Of course I woke a little later than usual. Peets (wasn't sure they'd be open but they were). Finished "Siena" with Herbert and moved north to Paris. Siena for Herbert is the Siena of art, especially Siennese painters. Though painting leads to reflections on history and poetry. Toward the close he quotes T. S. Eliot on the importance of tradition. Also, what a poet must ultimately be measured against:

No poet, no artist of any art, has his complete meaning alone, . . .  you must set him, for contrast and comparison, among the dead.
Though Herbert's focus in "Siena" is the sphere of art, toward the end of the essay, sipping a local Chianti, he mentions the famous Palio:

The name comes from a piece of painted silk, the annual prize for the horse race around the Campo.

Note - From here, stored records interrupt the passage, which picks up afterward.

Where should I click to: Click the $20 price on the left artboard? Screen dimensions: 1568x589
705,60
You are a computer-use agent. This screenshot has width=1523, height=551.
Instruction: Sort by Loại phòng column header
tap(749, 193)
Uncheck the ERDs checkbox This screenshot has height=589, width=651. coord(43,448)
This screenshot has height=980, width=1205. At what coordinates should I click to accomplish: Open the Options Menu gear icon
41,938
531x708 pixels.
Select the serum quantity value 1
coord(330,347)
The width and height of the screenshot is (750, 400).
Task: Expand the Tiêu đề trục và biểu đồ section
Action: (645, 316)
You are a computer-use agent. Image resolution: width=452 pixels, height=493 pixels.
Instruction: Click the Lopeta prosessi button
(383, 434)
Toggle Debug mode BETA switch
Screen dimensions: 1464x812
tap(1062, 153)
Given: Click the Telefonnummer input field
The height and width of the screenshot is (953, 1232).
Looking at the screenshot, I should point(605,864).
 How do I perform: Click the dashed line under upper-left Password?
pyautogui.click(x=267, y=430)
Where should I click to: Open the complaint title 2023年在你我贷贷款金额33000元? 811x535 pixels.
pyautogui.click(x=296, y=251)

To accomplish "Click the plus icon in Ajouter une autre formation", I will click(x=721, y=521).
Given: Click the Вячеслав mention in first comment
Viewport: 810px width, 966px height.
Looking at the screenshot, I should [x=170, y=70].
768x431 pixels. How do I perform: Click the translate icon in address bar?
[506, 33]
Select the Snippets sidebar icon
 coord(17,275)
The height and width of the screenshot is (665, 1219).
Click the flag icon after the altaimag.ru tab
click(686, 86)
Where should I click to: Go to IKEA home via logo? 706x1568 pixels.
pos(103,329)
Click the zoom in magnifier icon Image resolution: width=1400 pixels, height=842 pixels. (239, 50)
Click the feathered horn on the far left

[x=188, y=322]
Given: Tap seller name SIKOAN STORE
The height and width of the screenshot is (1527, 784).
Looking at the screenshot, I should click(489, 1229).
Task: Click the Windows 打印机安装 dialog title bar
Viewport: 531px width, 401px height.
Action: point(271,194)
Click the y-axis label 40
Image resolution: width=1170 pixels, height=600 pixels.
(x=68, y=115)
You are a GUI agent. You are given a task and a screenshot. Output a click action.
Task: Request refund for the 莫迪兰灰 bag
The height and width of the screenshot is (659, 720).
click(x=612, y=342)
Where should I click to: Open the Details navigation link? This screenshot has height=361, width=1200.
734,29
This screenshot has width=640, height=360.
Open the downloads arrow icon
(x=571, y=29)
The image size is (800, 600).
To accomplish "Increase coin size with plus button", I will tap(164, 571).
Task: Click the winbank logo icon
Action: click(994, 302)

Every year on June 2nd and August 16th the town turns into a great historical theater which would have delighted Chesterton. Three city districts, the so-called terzi--Citta, San Martino, and Camollia--delegate their own riders. It is a relic of a medieval military organization which divided the city into seventeen contrade, . . .
Other than discussing the proper way to approach a glass of Chianti--"One has to swirl the glass gently to see how the wine flows down its walls, if it leaves any traces"--Herbert drops very few gastronomic breadcrumbs. For instance, he refuses to give the reader even the thinnest slice of panforte.